_Material supplied:_
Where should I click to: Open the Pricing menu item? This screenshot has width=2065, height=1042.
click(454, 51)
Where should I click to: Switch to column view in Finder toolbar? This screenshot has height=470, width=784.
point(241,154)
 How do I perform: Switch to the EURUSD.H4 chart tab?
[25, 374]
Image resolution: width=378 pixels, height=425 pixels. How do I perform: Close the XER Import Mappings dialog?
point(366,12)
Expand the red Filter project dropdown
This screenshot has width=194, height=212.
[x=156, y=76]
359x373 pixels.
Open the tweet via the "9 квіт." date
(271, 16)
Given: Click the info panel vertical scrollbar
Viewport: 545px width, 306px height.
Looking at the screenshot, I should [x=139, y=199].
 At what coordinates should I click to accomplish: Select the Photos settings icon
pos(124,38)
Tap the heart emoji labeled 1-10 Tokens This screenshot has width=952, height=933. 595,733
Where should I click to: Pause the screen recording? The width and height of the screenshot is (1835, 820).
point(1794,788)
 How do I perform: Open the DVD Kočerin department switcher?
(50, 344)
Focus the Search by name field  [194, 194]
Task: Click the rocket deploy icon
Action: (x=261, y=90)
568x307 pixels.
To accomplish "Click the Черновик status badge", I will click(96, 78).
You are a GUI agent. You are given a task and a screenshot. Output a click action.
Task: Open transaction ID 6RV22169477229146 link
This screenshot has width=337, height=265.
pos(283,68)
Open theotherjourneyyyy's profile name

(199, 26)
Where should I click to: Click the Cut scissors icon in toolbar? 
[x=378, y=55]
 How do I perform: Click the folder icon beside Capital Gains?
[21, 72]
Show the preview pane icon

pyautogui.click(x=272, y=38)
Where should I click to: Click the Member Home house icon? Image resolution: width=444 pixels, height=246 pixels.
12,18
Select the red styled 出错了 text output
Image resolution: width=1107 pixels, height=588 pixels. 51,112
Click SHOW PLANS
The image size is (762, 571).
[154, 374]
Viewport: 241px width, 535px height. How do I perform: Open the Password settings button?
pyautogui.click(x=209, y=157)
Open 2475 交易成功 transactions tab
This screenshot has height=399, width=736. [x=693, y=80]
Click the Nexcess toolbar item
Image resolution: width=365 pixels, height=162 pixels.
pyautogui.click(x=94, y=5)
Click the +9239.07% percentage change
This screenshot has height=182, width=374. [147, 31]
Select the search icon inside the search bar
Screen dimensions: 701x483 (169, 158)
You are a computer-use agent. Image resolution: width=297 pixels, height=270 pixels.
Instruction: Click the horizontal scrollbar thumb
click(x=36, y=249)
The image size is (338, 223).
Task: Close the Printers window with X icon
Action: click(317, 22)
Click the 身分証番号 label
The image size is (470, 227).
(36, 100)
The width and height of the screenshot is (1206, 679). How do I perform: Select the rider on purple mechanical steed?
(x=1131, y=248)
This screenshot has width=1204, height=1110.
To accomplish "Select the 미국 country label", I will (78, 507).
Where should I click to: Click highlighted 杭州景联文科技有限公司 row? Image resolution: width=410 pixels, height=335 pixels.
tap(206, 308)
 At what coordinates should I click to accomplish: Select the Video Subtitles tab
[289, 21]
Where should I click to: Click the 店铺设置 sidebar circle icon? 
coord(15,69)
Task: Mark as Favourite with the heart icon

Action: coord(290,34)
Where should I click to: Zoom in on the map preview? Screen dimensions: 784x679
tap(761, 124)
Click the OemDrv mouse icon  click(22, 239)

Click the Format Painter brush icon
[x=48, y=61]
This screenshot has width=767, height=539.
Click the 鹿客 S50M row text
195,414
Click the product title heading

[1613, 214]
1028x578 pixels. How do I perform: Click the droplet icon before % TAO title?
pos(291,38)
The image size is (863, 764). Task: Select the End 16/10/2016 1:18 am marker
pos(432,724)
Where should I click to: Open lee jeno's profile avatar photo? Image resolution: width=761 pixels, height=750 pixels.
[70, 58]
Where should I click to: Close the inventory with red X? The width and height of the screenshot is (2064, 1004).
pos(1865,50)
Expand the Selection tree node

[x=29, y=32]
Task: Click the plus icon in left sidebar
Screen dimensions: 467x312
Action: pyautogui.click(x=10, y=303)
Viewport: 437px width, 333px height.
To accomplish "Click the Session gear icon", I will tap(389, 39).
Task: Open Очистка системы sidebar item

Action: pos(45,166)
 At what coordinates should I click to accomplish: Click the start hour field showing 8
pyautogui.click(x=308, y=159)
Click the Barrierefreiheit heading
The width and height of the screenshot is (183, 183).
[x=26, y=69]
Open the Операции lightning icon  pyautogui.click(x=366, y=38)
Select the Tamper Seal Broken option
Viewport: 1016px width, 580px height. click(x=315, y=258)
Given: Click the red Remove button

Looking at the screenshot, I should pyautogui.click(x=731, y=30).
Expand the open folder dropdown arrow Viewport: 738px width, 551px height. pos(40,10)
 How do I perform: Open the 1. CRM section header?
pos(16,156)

_The problem:_ Go through the lines of the material, counting those with the word "will"; afterward give only the total.

_Written solution:_ 3